# [Passage provided]

-------

Siemens Ultrasound markets to hospitals, clinics and larger practices in a variety of medical areas. Siemens wished to increase its market share for ultrasound systems in North and South America, Europe. It had a particular problem in the United States, where it was a newcomer in a crowded field of competitors. Despite the technological superiority of its product, sales staff complained that they often “won the demonstration but lost the sale” to more familiar brands in the U.S. 

The Process

Becky Quarles, then CEO of Q-Catalytics, conducted two major studies among hospital administrators and physicians (including luminaries) who made or influenced decisions about the purchase of ultrasound systems. The first study was carried out by telephone in the U.S. The second study involved a complex conjoint analysis, and, consequently, was carried out in-person in the respondents’ offices in four countries. 


Becky Quarles used conjoint analysis to determine the value (utility) that purchasers and influencers placed on different ultrasound-system features. Using internal data, as well as survey data, Becky Quarles analyzed the results to show the return on investment of each of a number of possible new features that could be added to a new generation of ultrasound systems that was currently being developed. Then, predictive modeling was used to identify the most powerful attributes driving purchase intent in each country and professional specialty. This information was used to design communication platforms in each country and specialty. Becky Quarles then consulted with internal staff, as well as Siemens advertising and public relations firms, to help them put the results into action.

-------

# [Dataset extract]
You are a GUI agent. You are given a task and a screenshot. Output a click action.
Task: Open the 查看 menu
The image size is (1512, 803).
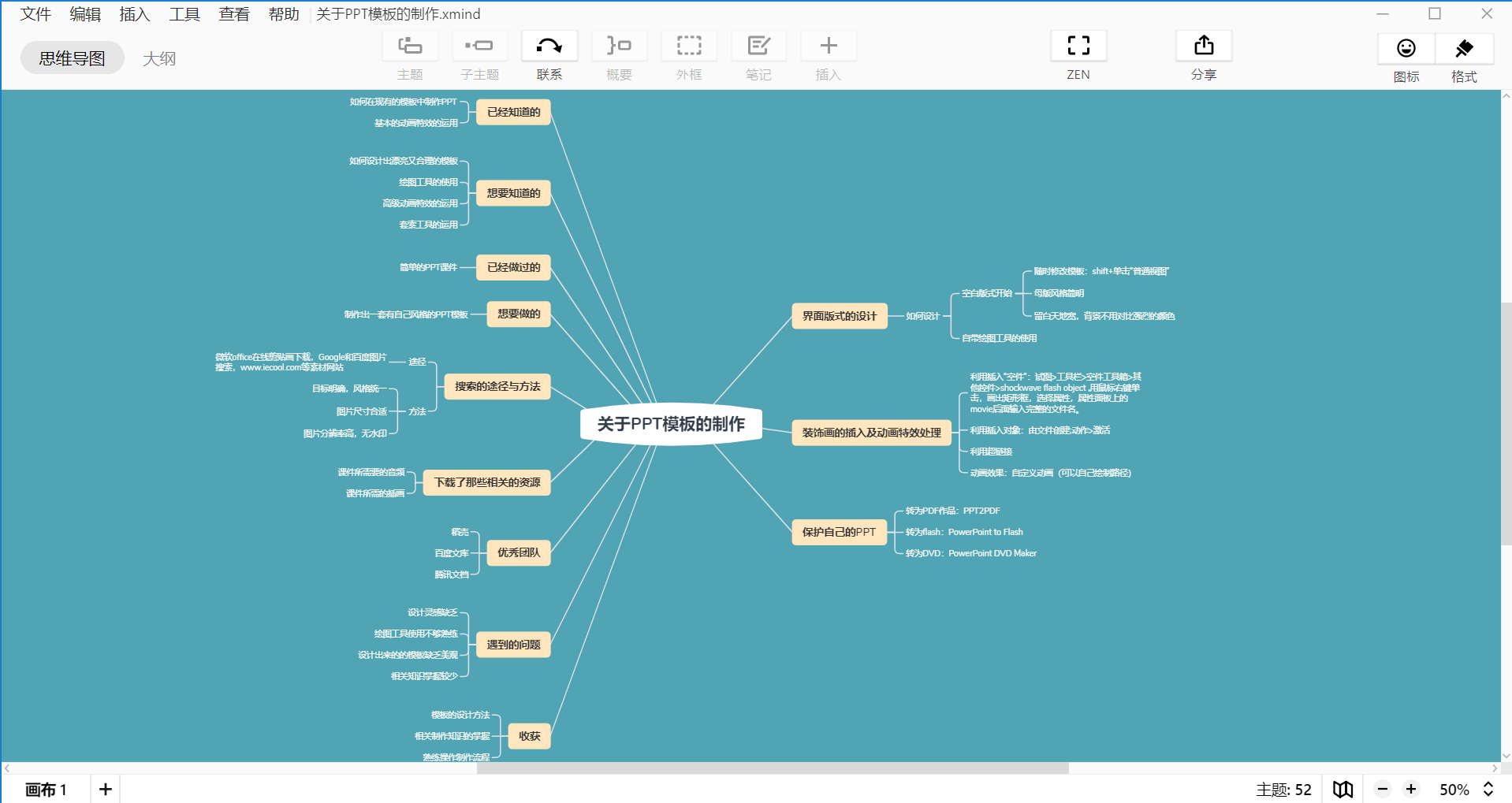[x=234, y=14]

-------

# [To do]
A - Answer these questions using the Siemens Ultrasound passage:
(i) What did Siemens sales staff complain that they often did?
(ii) How was the first study carried out?
(iii) What method was used to identify the most powerful attributes driving purchase intent in each country and professional specialty?
B - Reproduce the Siemens Ultrasound passage word for word, from "Becky Quarles used" down to "results into action.".
C - Carry on the Siemens Ultrasound passage from the point where it stops.

# [Answers provided]
A -
(i) They "won the demonstration but lost the sale" to more familiar brands in the U.S.
(ii) By telephone in the U.S.
(iii) Predictive modeling.

B -
Becky Quarles used conjoint analysis to determine the value (utility) that purchasers and influencers placed on different ultrasound-system features. Using internal data, as well as survey data, Becky Quarles analyzed the results to show the return on investment of each of a number of possible new features that could be added to a new generation of ultrasound systems that was currently being developed. Then, predictive modeling was used to identify the most powerful attributes driving purchase intent in each country and professional specialty. This information was used to design communication platforms in each country and specialty. Becky Quarles then consulted with internal staff, as well as Siemens advertising and public relations firms, to help them put the results into action.

C -
Becky Quarles then prepared detailed reports and presentations for both studies and made oral presentations, with recommendations, to the highest levels of management at both Siemens Ultrasound and Siemens.



The results provided guidance on both (1) the ultrasound system configuration that would generate both the greatest demand and profit and (2) the best approach to pricing and marketing these systems in each of the four countries. Recommendations concerning system configuration were based on the return on Investment (ROI) calculated for each feature under consideration in U.S. dollar values. Recommendations on communication messages were based on predictive modeling that revealed the potential messages that had the strongest impact on intended behavior.